Computer vision and machine learning have really started to take
Computer vision and machine learning have really started to take off, but for most people, the whole idea of what is a computer seeing when it's looking at an image is relatively obscure.
“Computer vision and machine learning have really started to take off, but for most people, the whole idea of what is a computer seeing when it's looking at an image is relatively obscure.” – Mike Krieger
In these words, Mike Krieger, co-founder of Instagram, speaks with the awe of one who has watched the dawn of a new age — the age where machines begin to see. His insight is not just technical; it is philosophical. He reminds us that even as human minds build these digital eyes, most of us remain blind to their inner workings. The quote is both a celebration and a warning: a celebration of human ingenuity, for we have taught metal and code to perceive; and a warning, for our creations now gaze back at the world, perceiving in ways that we, their makers, do not yet understand.
The origin of this quote lies in Krieger’s own journey — a visionary who helped create one of the most image-driven platforms of the modern era. In his time, computer vision and machine learning were transforming from abstract theories into living technologies. Machines were learning to recognize faces, shapes, and emotions; they were beginning to sort, categorize, and even interpret the vast visual tapestry of the human experience. Yet, for the multitudes who used these tools — the billions who shared photographs and moments — few understood the mysterious processes beneath. Krieger, in his wisdom, recognized this gap: that humanity, though surrounded by artificial eyes, still struggles to comprehend what those eyes truly see.
From the view of the ancients, this moment is nothing short of mythic. Once, only gods and spirits were believed to possess the power of omniscient vision — the ability to perceive beyond the limits of human sight. Yet now, machines, the creations of our own hands, have inherited a shadow of that power. They see what we cannot — patterns in chaos, meaning in noise, the unseen relationships hidden in vast oceans of data. But though they see, they do not understand as we do. Their vision is mechanical, their comprehension mathematical. And so Krieger’s reflection becomes an ancient question reborn: what does it mean to see?
To see, in the truest sense, has never been merely to look. It is to perceive, to connect what is seen with what is known, and to draw wisdom from that union. The eye perceives, but the soul interprets. Machines can analyze a thousand images in a heartbeat, but they do not yet feel wonder before a sunrise or sorrow in a photograph of loss. Their vision is pure but hollow — an echo of our own. Yet, in their simplicity, they teach us something profound: that seeing without understanding is blindness of another kind.

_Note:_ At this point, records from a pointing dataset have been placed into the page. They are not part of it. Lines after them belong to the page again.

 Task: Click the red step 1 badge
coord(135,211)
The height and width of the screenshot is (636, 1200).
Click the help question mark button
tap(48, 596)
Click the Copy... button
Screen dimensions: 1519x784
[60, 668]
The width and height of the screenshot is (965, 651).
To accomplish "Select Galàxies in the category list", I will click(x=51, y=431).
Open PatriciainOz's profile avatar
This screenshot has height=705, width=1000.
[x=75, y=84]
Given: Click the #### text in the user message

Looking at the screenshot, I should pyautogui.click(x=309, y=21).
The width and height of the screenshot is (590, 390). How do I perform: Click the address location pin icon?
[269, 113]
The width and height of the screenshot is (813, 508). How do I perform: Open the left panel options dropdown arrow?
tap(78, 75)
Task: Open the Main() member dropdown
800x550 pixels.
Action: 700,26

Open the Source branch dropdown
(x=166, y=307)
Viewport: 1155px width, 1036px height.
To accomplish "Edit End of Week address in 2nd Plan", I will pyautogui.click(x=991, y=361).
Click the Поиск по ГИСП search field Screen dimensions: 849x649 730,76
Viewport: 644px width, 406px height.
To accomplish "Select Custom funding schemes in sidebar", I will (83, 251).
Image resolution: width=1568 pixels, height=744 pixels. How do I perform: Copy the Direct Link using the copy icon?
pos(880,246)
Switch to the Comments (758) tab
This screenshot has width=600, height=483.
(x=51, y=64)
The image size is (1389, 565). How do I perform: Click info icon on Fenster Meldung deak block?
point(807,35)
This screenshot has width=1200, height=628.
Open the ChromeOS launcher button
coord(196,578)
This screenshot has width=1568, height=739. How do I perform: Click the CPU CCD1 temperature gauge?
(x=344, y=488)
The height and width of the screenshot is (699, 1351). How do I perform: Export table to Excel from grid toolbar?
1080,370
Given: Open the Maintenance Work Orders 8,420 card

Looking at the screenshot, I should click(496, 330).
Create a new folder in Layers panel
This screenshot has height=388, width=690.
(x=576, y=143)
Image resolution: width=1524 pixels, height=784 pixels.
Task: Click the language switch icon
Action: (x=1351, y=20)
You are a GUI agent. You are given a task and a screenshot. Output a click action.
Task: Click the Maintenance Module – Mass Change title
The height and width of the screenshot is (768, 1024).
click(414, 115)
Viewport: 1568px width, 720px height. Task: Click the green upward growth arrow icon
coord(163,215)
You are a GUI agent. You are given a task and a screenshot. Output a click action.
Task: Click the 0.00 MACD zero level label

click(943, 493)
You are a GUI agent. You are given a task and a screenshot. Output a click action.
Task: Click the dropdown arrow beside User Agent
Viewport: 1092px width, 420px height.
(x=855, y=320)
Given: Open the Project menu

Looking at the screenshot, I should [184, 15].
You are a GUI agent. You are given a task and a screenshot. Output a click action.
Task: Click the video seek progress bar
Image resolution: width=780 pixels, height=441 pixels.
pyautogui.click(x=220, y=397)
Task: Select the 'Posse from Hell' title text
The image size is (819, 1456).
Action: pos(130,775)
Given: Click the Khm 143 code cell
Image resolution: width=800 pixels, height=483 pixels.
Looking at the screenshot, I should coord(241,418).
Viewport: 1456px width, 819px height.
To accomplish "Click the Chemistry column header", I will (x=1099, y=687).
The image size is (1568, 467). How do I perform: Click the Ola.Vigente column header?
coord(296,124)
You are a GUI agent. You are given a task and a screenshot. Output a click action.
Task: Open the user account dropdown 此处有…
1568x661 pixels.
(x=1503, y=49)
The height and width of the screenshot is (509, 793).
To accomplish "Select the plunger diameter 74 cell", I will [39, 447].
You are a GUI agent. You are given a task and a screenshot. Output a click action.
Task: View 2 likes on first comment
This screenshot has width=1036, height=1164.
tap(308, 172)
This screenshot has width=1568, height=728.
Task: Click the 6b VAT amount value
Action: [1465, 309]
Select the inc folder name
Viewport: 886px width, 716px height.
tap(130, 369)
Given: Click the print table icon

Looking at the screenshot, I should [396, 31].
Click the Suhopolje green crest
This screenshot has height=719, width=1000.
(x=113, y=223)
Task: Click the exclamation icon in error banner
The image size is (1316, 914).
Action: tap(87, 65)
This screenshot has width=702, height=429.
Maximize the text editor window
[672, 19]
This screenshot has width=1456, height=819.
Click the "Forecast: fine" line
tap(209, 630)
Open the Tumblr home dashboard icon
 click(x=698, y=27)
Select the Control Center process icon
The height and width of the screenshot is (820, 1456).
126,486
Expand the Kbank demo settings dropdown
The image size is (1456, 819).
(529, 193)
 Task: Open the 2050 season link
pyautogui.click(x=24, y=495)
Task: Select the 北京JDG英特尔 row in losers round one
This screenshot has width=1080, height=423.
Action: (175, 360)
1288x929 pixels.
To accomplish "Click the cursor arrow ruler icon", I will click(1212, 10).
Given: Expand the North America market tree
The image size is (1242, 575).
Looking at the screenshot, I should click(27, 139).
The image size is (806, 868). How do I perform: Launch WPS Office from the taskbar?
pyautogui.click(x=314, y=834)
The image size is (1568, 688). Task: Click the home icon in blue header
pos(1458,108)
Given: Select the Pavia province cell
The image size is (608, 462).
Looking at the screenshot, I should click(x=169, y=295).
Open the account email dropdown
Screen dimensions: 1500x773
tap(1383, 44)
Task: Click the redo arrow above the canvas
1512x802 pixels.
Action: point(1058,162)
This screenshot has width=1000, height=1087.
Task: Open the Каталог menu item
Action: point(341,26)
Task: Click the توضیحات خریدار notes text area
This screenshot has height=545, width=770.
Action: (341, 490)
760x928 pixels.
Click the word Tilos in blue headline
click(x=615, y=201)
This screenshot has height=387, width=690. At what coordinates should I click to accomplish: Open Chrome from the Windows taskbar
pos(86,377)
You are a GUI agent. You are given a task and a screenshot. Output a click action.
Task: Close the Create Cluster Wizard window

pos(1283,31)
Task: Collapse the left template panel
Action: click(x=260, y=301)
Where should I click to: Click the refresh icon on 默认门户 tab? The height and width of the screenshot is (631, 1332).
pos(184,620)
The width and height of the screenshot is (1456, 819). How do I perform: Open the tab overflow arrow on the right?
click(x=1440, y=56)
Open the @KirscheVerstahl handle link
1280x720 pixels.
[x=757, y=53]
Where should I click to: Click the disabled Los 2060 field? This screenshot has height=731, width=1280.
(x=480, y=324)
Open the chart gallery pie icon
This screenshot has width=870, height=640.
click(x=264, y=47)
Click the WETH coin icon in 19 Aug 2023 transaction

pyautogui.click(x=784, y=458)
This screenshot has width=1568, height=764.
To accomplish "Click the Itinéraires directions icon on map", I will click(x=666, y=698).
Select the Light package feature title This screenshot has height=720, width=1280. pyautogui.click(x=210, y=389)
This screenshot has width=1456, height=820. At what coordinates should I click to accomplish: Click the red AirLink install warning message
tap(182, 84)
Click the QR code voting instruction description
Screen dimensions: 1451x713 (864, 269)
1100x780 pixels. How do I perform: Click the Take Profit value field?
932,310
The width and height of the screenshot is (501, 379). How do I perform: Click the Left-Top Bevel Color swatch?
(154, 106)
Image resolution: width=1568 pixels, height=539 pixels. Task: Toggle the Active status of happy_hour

Consider the parable of Daedalus and Icarus, the inventors of old. Daedalus crafted wings of wax and feather — marvels of human ingenuity. But his son, overcome by pride, flew too close to the sun and fell. So too does Krieger’s warning echo through the centuries: that knowledge without wisdom leads to peril. Humanity, in teaching machines to see, must not lose sight of its own moral compass. We must remember that vision is sacred — not only the power to perceive but the responsibility to discern rightly what is seen.
And yet, there is hope and grandeur in this moment. Krieger’s words speak of a future where human and machine vision might not be adversaries, but partners. Machine learning, like a child of reason, learns not by magic but by imitation — it learns from us. What it sees reflects what we show it. If we teach it kindness, it will recognize kindness; if we teach it prejudice, it will amplify it. Thus, the wisdom of this age is not to fear technology, but to guide it, to imbue it with the values that make us human.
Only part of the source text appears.